Despite being major operators in the play, Cimarex, Concho, Occidental Petroleum and Clayton Williams still have relatively low well counts in the sub-plays that are expected to drive future production, IHS said. Thus, while their well economics are representative of average historical returns, operators may be able to significantly improve their economics as the play is further delineated and developed.

“We’re pretty aggressive on the economics,” Olmstead said. “We think the main operators, Concho and Cimarex, both break even well below current prices on average. I have below $50/bbl breakevens for both of those. So the current market environment isn’t really hindering the activity [in the Wolfcamp Delaware]; it’s more of a risk and delineation issue than a pricing issue, delineating the acreage, making sure that you’ve got a good inventory of drill sites.”

“Our long term view on oil is it won’t be going back below $50 for any sustained period of time.
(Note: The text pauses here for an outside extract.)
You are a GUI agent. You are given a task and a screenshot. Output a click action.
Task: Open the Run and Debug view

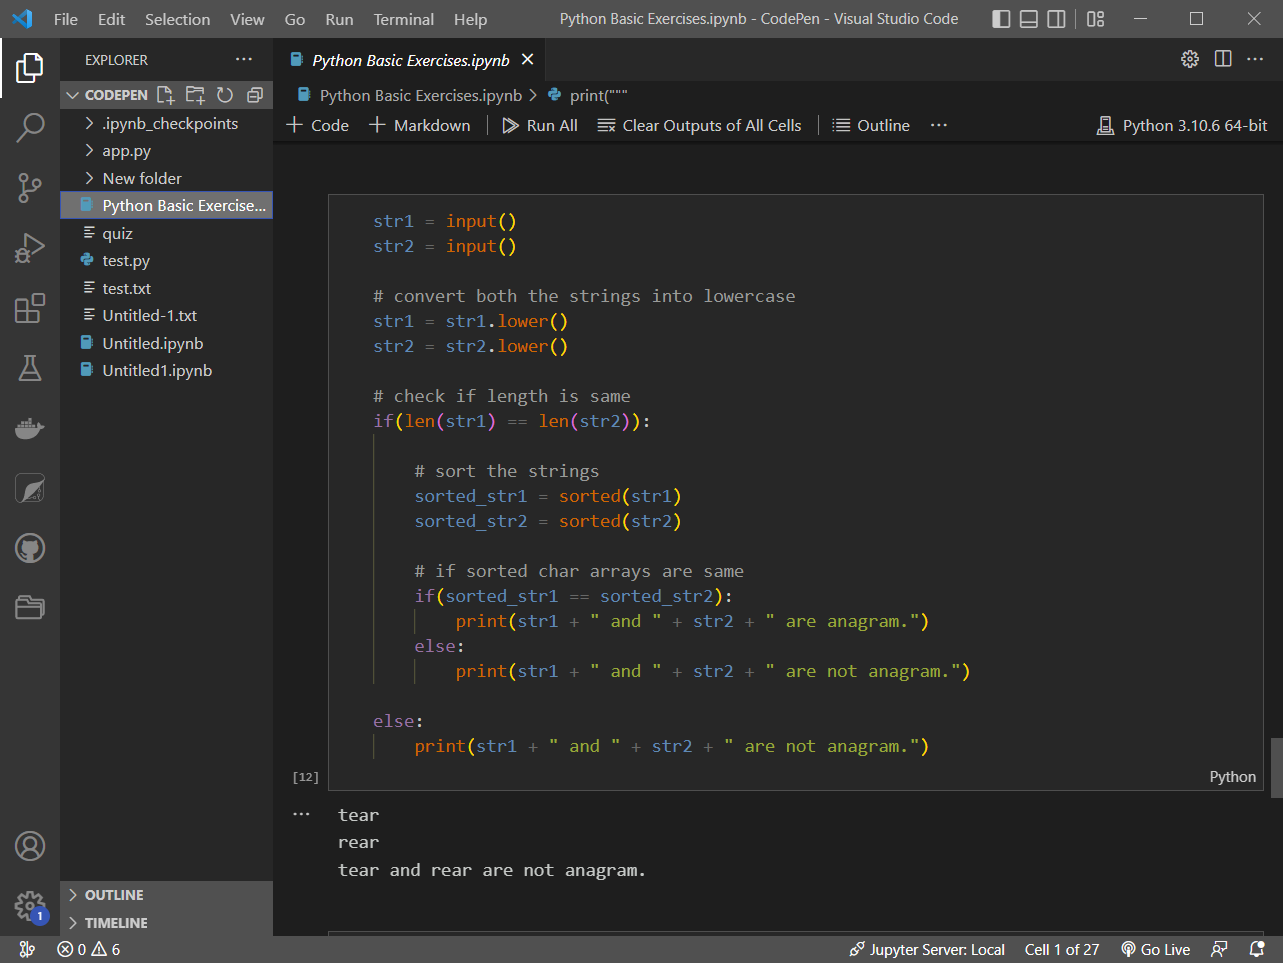tap(30, 248)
So the economics are not what’s challenging this play at all.”

Additionally, oil patch costs have come down and are not expected by IHS to rise anytime soon. Operators will retain their pricing power over service providers “for the next couple of years,” Olmstead said.

For those wanting to get into the Wolfcamp Delaware, Olmstead said they should be looking at operators holding acreage there now and see who ends up letting some of it go through high-grading activities.

“…[A]s opposed to a land grab that we had in the Eagle Ford back in 2009 and 2010…more has to do with how this acreage fits in a portfolio than just sort of a greenfield opportunity,” he said.

“I think that as the call on U.S. production grows in 2016 and oil prices come back a little bit, there’s really only one place in the U.S. that can rapidly respond to the demand increases and that’s going to be the Wolfcamp Delaware and the Bone Spring, so combined, those two plays we’re very optimistic on.”

Olmstead mentioned the acquisition of Rosetta Resources Inc. by Noble Energy as giving the former a strong foothold in the Wolfcamp Delaware. Last month it was announced that Noble Energy Inc. would take over struggling Rosetta in an all-stock deal worth $2.1 billion plus debt assumption of $1.8 billion. Rosetta is active in the Eagle Ford Shale and Permian Basin (see Shale Daily, May 11).